We see a slight drop in Accuracy of 2%, but perfect Recall. Let’s tabulate them.

#Add a results table to comparatively show how Accuracy and Recall Fare. 
Results_table <- Results_table %>% add_row(Method="KNN",Accuracy=Accuracy_2,Recall=Recall_2)
as.data.frame(Results_table)

##     Method  Accuracy    Recall
## 1 Logistic 0.8745763 0.9959514
## 2      KNN 0.8372881 0.9959514

3.3. Classification Tree

The classification tree is another approach that is widely used and applied in other more sophisticated machine learning approaches (e.g., bagging).

###CLASSIFICATION TREE###
set.seed(1, sample.kind = "Rounding") # if using R 3.5 or earlier, remove the sample.kind argument
train_rpart<- train(Attrition~., method="rpart", data=train_set_cleaned, tuneGrid=data.frame(cp=seq(0,0.05,0.002)))
train_rpart$bestTune
#Accuracy based on best value of k
y_hat6raw <- predict(train_rpart,test_set)
y_hat6 <- ifelse(y_hat6raw>0.5,"1","0") %>% factor(levels=c("0","1"))
cm_6 <- confusionMatrix(y_hat6, test_set$Attrition)

#calculate performance metrics
Accuracy_6<-cm_6$overall[["Accuracy"]]
Recall_6<-cm_6$byClass[["Recall"]]

Notice that its performance unfortunately falls short relative to that of Logistic Regression or KNN.

#Add a results table to comparatively show how Accuracy and Recall Fare. 
Results_table <- Results_table %>% add_row(Method="Classification Tree",Accuracy=Accuracy_6,Recall=Recall_6)
as.data.frame(Results_table)

##                Method  Accuracy    Recall
## 1            Logistic 0.8745763 0.9959514
## 2                 KNN 0.8372881 0.9959514
## 3 Classification Tree 0.8508475 0.9797571

4. Conclusions

The logistic model is the best variant for me- with the highest accuracy and near-perfect recall (but it will be KNN if my leaders are serious about retaining the star performers!). That said, I have observed one limitation: I have received a warning of a ‘rank-deficient fit’ as I have run the logistic regression. This means that there are variables that are perfectly correlated (not possible since I have done the findLinearCombos function earlier), or that there are more model parameters than observations: Source. While there are indeed more observations than parameters (>1,000 observations vs 35 parameters) - it is likely that not all possible combinations of parameters are present, which can lead to misleading estimates.

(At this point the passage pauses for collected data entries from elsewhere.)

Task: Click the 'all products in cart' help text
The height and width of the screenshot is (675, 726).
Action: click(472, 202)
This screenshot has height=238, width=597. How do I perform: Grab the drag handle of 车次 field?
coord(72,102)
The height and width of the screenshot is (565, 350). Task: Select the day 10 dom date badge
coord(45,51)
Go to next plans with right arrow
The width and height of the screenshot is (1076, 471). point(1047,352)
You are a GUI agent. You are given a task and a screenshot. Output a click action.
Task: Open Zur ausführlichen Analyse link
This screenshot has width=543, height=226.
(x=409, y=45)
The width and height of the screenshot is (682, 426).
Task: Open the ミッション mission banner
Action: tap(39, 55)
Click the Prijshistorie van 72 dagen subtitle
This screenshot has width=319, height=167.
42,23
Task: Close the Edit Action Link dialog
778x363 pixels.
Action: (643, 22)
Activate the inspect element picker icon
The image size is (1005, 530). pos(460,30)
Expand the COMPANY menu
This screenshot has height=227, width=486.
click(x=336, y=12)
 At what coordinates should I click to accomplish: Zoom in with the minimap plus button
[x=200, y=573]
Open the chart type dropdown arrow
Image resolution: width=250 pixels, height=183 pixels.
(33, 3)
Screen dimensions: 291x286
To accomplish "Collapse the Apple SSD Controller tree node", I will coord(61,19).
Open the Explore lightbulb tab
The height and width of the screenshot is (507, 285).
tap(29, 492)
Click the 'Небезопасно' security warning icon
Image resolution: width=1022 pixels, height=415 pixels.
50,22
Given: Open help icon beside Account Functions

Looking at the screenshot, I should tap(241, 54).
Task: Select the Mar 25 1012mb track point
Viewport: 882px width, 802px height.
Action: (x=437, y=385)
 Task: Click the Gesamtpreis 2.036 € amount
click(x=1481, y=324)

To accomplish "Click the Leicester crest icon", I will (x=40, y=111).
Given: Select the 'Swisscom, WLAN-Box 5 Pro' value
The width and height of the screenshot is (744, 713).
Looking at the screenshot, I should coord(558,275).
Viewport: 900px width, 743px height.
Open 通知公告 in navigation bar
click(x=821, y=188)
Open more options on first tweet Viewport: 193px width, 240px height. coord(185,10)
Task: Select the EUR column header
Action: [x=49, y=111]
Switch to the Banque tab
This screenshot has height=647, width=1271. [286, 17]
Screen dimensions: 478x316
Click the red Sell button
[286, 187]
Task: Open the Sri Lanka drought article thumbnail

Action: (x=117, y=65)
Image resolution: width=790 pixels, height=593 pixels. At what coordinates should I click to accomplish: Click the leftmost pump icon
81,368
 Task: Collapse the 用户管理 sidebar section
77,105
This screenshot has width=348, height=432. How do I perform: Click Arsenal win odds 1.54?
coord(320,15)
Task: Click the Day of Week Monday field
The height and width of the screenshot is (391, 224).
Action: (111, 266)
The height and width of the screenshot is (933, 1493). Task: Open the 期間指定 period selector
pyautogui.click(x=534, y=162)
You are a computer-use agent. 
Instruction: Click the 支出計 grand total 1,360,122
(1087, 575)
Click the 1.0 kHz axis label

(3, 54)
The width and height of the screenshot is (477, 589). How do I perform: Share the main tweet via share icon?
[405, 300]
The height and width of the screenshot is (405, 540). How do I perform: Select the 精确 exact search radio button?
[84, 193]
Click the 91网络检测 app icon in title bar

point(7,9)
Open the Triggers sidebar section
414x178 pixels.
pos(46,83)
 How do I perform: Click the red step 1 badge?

Future areas of work include: (1) Using academic literature to identify possible correlations and reducing the number of parameters to be modeled, instead of a using a ‘spray-and-pray’ approach in this case where every single combination is considered (this is where domain knowledge is important!), or (2) Simply getting a larger dataset, though I imagine that I will need to access datasets from very large companies. It is also for this reason that I eliminated Cross-Validation approaches (which involve re-sampling the same data multiple times) - predictions may become less accurate.

In any case, this exercise has helped me to better understand the use cases for HR Analytics, as well as its limitations. Predicting attrition would be difficult without a substantial pool of data, and it may be better to apply machine learning concepts towards other sub-realms where data is plentiful (e.g., HR chatbot interactions, caseloads, or employee sentiments).